What if Taifa Stars, our national football team, had qualified for the 2022 World Cup in Qatar? Sweet wishes, our football-crazy nation would have gone gaga! One day, it will happen, so long as more concerted efforts are put into developing the game for children and youth.

For now, we have to watch other nations from other parts of the world as they play. ‘My winners’ for the World Cup 2022 are the Japan team off the pitch, not because they beat the highly famed Germany 2-1, but special thanks to their fans!

The Japanese fans have won tremendous goodwill after the media noted that they cleaned up a stadium after a contest in which their team did not compete (an opening game between Qatar and Ecuador).

The fans picked up bottles and food wrapping left in the seats and placed them into the dustbins.

After a win over Germany, the media reported that Japanese players left their dressing rooms spotlessly clean, even as their fans swept litter in the stand. Other teams would have celebrated widely and left workers to clean up their mess.

Japanese players and fans have reminded the world of the importance of common decency, including good manners. Behaving well and doing the right thing in a world full of indecency means a lot.

The world is full of people with hardly any manners to talk about. “The hardest job kids face today is learning good manners without seeing any,” wrote Fred Astaire, the American author of Steps in Time.

In the good old day, younger people would offer their seats to the elderly while inside public means of transport. Today it happens; it is the exception and not the norm. Bad manners have become a way of life. On our roads, you can see someone driving the most expensive car but throwing out garbage including bottles through the car window onto the street.

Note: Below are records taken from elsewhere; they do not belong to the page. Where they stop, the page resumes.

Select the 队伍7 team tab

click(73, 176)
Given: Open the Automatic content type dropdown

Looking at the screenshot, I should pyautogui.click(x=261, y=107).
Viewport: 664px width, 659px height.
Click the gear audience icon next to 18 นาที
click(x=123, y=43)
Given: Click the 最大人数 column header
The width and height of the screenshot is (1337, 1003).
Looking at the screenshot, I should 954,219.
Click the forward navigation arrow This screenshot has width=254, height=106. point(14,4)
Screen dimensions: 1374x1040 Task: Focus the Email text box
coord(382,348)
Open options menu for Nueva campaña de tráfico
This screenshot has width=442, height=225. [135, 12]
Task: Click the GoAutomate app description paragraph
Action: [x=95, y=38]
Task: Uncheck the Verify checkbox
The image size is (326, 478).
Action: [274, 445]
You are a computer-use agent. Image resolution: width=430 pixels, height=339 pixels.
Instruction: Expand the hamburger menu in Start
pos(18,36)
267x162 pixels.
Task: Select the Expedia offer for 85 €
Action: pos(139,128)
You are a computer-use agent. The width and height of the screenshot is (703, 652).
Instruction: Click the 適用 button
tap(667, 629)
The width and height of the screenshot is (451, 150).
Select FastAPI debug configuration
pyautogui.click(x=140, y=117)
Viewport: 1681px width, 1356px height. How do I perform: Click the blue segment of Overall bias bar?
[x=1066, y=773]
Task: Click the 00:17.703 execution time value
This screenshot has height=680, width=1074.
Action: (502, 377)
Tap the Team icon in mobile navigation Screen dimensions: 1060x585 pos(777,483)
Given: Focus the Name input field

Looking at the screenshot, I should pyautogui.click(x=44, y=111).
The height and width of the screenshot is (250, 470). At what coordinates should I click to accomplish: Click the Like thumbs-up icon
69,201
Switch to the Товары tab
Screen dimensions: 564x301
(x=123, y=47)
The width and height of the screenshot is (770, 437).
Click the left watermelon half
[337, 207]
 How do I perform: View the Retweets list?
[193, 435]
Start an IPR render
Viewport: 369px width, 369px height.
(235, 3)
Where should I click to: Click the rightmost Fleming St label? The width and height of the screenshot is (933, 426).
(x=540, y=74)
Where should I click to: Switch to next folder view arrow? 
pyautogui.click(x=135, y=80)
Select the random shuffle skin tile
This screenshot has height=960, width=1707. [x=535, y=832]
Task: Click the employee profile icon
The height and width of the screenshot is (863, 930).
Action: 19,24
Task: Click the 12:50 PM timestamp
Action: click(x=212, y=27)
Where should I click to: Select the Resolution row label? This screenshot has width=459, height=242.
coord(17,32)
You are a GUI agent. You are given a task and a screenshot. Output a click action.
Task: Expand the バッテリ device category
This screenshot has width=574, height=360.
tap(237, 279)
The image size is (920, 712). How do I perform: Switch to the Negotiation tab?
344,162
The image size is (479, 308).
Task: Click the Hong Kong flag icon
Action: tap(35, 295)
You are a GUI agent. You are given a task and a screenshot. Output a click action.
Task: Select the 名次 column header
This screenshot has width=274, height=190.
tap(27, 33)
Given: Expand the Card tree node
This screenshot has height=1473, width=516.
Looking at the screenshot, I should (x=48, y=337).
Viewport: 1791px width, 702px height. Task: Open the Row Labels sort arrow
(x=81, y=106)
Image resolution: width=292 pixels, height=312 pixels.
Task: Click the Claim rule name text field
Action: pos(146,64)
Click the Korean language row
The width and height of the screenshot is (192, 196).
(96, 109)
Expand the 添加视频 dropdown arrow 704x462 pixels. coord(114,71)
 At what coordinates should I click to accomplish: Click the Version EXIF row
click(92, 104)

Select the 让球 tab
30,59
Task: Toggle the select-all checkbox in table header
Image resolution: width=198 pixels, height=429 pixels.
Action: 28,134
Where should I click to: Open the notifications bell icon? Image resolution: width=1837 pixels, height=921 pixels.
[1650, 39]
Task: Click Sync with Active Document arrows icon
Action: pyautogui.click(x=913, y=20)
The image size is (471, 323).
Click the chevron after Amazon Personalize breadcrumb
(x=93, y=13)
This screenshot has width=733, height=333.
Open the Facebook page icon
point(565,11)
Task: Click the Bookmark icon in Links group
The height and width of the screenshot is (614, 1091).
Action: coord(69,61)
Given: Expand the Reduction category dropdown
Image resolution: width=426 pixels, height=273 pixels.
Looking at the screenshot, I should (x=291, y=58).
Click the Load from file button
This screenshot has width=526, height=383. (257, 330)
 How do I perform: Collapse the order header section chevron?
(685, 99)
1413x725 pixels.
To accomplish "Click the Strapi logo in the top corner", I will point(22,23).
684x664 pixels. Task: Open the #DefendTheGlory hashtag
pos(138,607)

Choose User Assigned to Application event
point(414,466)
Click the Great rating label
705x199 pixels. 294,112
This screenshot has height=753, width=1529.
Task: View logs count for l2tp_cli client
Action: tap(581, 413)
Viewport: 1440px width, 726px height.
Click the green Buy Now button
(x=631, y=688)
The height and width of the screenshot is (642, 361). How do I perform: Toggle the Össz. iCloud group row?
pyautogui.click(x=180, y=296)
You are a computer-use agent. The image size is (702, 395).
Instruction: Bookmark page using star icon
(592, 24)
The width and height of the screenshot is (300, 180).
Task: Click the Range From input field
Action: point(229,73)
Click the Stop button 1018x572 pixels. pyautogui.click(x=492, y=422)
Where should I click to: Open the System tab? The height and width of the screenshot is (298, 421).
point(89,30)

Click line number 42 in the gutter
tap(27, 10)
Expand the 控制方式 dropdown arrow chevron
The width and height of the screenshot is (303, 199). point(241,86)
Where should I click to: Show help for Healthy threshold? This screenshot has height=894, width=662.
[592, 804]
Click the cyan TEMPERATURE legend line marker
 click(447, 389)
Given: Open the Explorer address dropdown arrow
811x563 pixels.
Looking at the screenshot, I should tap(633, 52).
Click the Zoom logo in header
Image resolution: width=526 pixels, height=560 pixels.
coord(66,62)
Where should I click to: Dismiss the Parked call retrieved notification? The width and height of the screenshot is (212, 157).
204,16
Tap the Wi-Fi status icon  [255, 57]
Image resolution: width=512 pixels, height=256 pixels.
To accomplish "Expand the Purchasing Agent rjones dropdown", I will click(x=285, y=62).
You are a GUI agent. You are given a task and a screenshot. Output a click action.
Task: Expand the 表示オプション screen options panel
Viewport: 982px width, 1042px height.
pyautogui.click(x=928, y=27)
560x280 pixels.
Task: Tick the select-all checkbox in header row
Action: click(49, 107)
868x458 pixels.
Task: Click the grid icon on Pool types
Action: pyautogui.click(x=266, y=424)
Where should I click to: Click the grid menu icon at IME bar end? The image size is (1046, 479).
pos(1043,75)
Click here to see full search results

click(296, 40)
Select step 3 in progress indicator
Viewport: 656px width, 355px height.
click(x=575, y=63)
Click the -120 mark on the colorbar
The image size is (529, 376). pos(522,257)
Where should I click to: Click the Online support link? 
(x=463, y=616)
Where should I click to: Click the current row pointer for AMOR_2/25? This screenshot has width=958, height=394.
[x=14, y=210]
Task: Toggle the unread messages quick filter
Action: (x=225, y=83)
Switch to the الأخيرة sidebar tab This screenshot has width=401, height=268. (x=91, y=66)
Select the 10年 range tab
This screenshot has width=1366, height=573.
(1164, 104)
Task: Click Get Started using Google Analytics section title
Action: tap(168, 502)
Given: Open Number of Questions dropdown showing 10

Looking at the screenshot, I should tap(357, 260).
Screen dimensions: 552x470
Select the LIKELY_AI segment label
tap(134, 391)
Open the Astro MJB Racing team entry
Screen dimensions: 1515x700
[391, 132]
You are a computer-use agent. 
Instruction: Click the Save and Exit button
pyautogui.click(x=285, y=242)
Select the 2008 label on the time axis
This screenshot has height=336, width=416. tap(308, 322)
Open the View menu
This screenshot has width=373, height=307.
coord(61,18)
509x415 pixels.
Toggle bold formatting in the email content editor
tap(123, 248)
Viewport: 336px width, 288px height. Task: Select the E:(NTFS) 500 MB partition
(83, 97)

There are house owners in our city of Dar es Salaam who wait for the rains to release sewage water from their sewer manholes.

You park your car at public parking once in a while, so we’ll, only for another motorist to block you. When you want to take your leave, you must wait for them for hours. And there is no apology for the deliberate wrong act, the guy sometimes to it up by hurling abuses at you!

Look at public toilets in many places in Dar es Salaam. Well-cleaned ones are the exception instead of the norm. Why should someone not leave the toilet clean after use in a place with adequate water?

Why are there so many people bad-mannered and lacking basic decency? Is it upbringing? Is it cultural or environmental? There are multiple factors, but no matter the cause for that, bad manners tend to irritate and sometimes are outright harmful to others or illegal. We must watch our ways to ensure we don’t inconvenience others or break the law.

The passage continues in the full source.